CPU:AMD Phenom II x6 1090t/1075t
CPU-Kühler: ?
Mainboard: ASUS M4A88TD-M/USB3
Grafikkarte: EVGA GTX 460 Super Clocked STD Fan 1024MB GDDR5
RAM: Corsair Dominator 1600 Mhz 4GB Dual Channel
Gehäuse: NZXT Vulcan
Netzteil: XFX 750 Watt Black Edition (80 Plus Silber)
HDD: Samsung Ecogreen F2 500GB SATA II

Vielen Dank im voraus Headshot-97

Verbesserungs Vorschläge ERWÜNSCHT


----------



## Z7Xc3 (3. September 2010)

*AW: CPU-Kühler für LAN-Party PC*

Abend,

Auch wenn ich keinen AMD besitze, kann ich jedem die Xigamtek Produkte empfehlen. 

z.B Xigmatek Achilles HDT-S1284C


Gruß,
Z7


----------



## Kingbase (3. September 2010)

*AW: CPU-Kühler für LAN-Party PC*

netzteil oversized. 500watt markennetzteil reicht.
ram reicht 1333er da die phenoms bei standard fsb meines wissens nur 1333schafft von den teilern her.
ne spinpoint f3/4 statt ner f2
ein 1055er limitiert die 460er nicht zumindest in 1440*900+.
und zum cpu kühler, scythe mugen2 /yashya.


----------



## Headshot-97 (3. September 2010)

*AW: CPU-Kühler für LAN-Party PC*

naja der PC soll einige Jahre halten und der nette Verkäufer bei Atelco sagte mir das ich 600W brauche aber ob er recht hat ?
ausserdem will ich auf voller auflösung zocken also lohnt sich der 1075 1090t doch oder


----------



## Gast1111 (3. September 2010)

*AW: CPU-Kühler für LAN-Party PC*

In einem Jahr sicher, momentan noch nicht.
Kühler: Wenn du genung Platz im Case hast, dann nim den Mugen2 Rev B,
wenn nicht die Corsair H50/70 beide sind sehr Kompakt und bieten Super-Kühlleistung.
mfg


----------



## AntiFanboy (4. September 2010)

*AW: CPU-Kühler für LAN-Party PC*

bei der plate nimm eine samsung f3, ist besser als die f2!

netzteil reicht eins mit 550W, selbst für die zukunft!

RAM reicht 1333er!

kühler : EKL Brocken, Xigmatek achillis hdt 1284C, scythe mugen 2 rev.b


----------



## PEG96 (4. September 2010)

*AW: CPU-Kühler für LAN-Party PC*

Nimm doch als NT nen be quiet straight power cm 580
die gtx 460 von evga soll ziemlich laut sein daher nimm ne gtx 460 von gigabyte oder die gainward glh
Als CPU kühler falls er passt nen Mugen2 oder ne h50 bzw h70 (is aber teurer)


----------



## AntiFanboy (4. September 2010)

*AW: CPU-Kühler für LAN-Party PC*

NT würde eig. alles von 450W bis 550W reichen, alles andere ist oversized!

bei gtx460 sind gigabyte und gaindwrad zurzeit top hersteller!


----------



## Headshot-97 (4. September 2010)

*AW: CPU-Kühler für LAN-Party PC*

Danke aber wie/wo kan man den Corsair H50 Befestigen?

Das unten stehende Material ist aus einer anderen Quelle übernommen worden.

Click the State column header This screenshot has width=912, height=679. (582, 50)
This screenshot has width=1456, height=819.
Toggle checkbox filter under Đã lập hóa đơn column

Und kann man ihn nicht bei den lüfterplätzen im Deckel platzieren?


----------



## AntiFanboy (4. September 2010)

*AW: CPU-Kühler für LAN-Party PC*

naja, eig überall!

wenn der schlauch lang genug ist akknst ihn am boden montieren, sonst schausd das du das teil hinten montierst, also auf der wand!


----------



## rabensang (4. September 2010)

*AW: CPU-Kühler für LAN-Party PC*

Hi

Ein Lan-PC könnte auch folgendermaßemn aussehen:

CPU:AMD Phenom II x6 1055T (reicht Dicke und lässt massig OC zu)
CPU-Kühler Top-Blow: Noctua NH-C12P/Thermalright AXP 140
CPU-Kühler Tower: Thermalright Venomous X/ Alpenföhn Matterhorn

Der Kühler soll die CPU ja schliesslich in dem kleinen Case zuverlässig kühlen. daher rate ich vom Samuel ab.

Mainboard: ASUS M4A88TD-M/USB3
Grafikkarte: EVGA GTX 460 Super Clocked STD Fan 1024MB GDDR5

Als Option kannst du ja auf die Colorful iGame warten

RAM: Corsair Dominator 1600 Mhz 4GB / Falls du zuviel Geld über hast, kannst du auch auf die Gskill Flares schauen.

Gehäuse: NZXT Vulcan
Netzteil: Bequiet/Cougar wär noch eine Alternative (im Bereich von 500 watt schauen)
HDD: Samsung Spinpoint F3



MFG


----------



## AntiFanboy (4. September 2010)

*AW: CPU-Kühler für LAN-Party PC*

als ram reichen auch welhe mit 1333MHz, und graka würde ich von gainward bzw gigabyte nehmen, die sidn zurzeit die ebsten und leisesten!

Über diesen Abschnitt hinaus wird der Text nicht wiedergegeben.